Not all patients are candidates for every available nonopioid pain therapy. A patient's interprofessional care team should know the vast array of available nonopioid treatment options and understand each modality's mechanism of action, indications, and associated complications. The level of existing evidence in support of efficacy should also be considered. When making a treatment decision, existing medical and psychiatric comorbidities and patient preferences should also be considered. A biopsychosocial model has been recommended for designing an individualized multimodal treatment plan. Early consultation with pain specialists should be considered when treating patients with chronic pain for optimal outcomes.[58][59]
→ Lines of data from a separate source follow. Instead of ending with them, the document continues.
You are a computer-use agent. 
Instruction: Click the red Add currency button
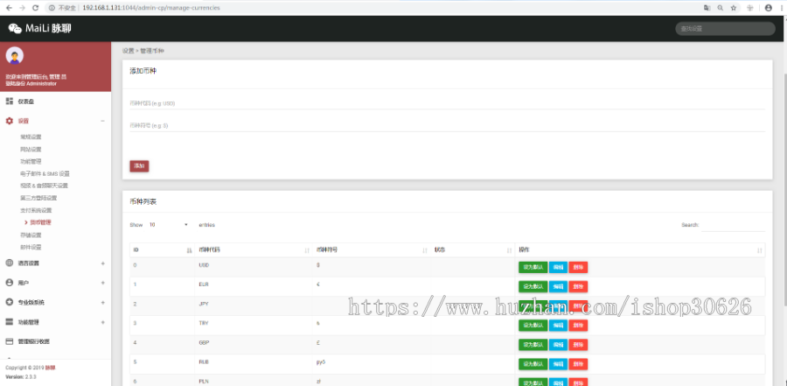[x=139, y=165]
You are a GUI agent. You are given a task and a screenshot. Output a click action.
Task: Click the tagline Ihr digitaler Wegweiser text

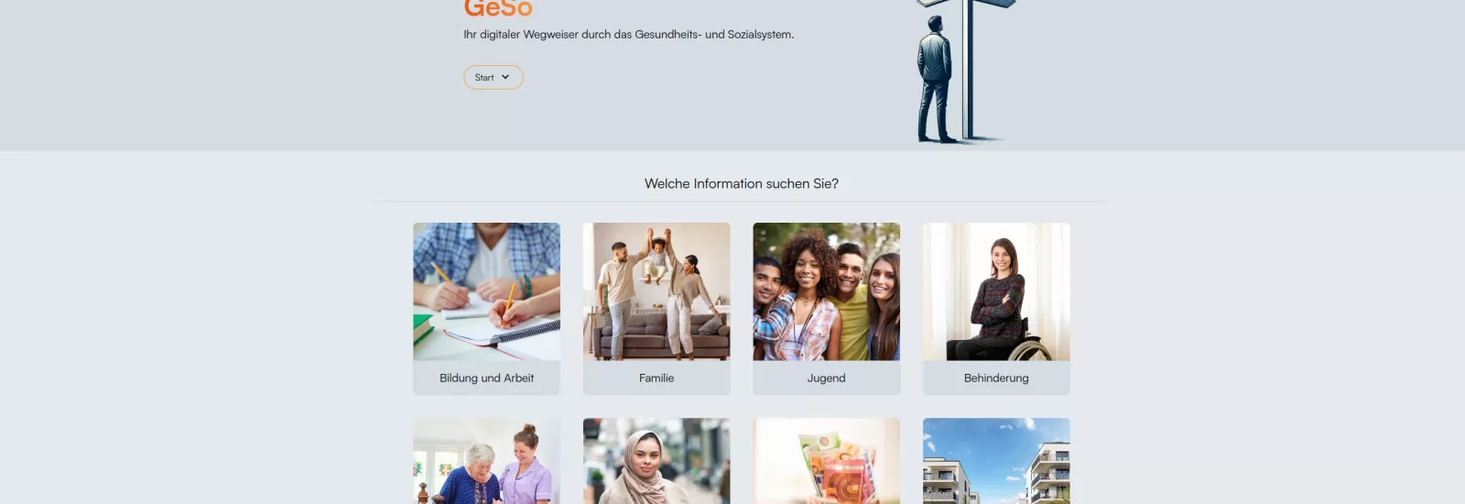point(628,34)
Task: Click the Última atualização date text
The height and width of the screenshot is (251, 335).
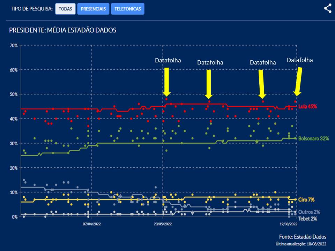Action: point(301,244)
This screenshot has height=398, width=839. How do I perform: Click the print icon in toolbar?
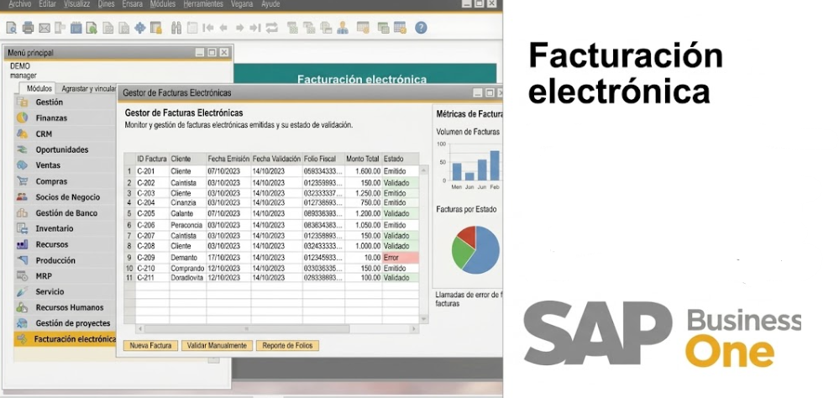(x=28, y=28)
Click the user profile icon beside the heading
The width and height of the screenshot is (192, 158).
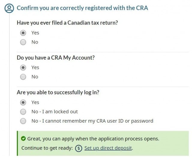click(9, 8)
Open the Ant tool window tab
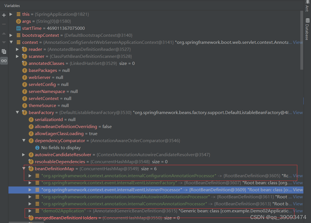 pyautogui.click(x=307, y=6)
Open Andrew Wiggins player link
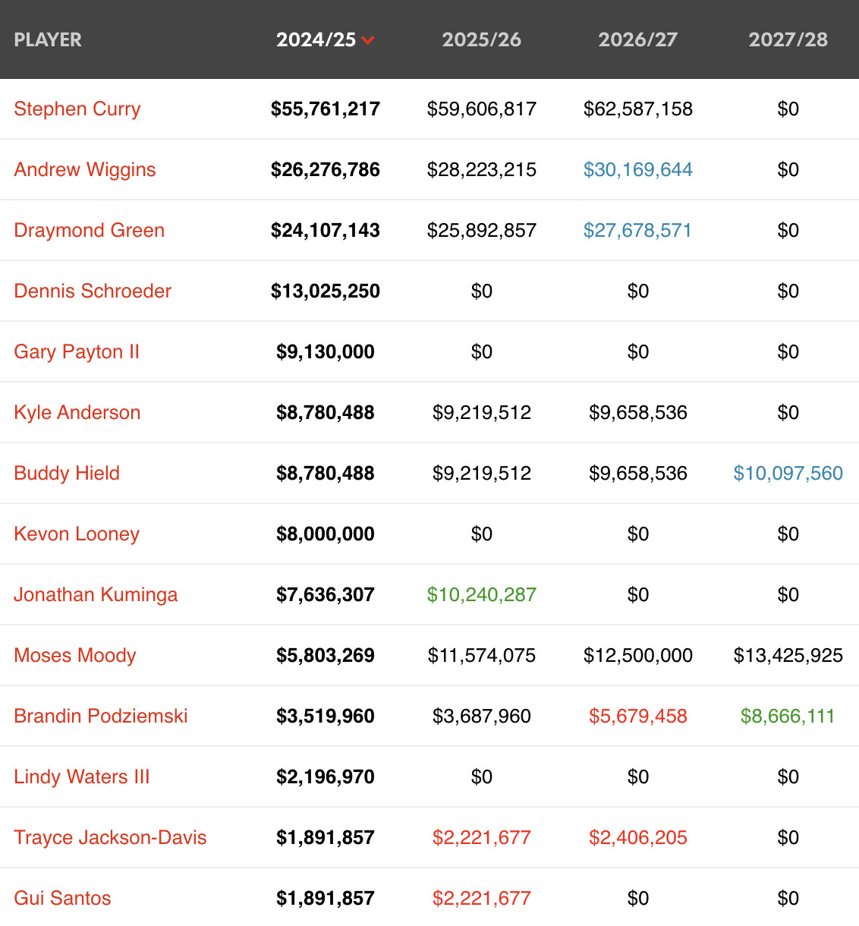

Enhancing Healthcare Team Outcomes
Under the biopsychosocial care model, interprofessional care is important in patients with chronic pain using alternative treatments to opioids. Optimal care can only be provided through a combined team approach involving physicians, nurses, physical therapists, occupational therapists, psychologists, pharmacists, and social workers. The treating clinician's role includes integrating all affiliated team members, whether nurses, pharmacists, or social workers. While the role of the prescribing clinicians is to make pharmacologic decisions, the plan must also encompass input from the entire interprofessional team. By working as a team, the patient can be assured of a coordinated approach to restore function and minimize discomfort. In this way, the patient is assured that their treatment goals and preferences are valued and respected.[14][60] This united approach supports the patient's progress and helps prevent the risks associated with opioid medications.[61]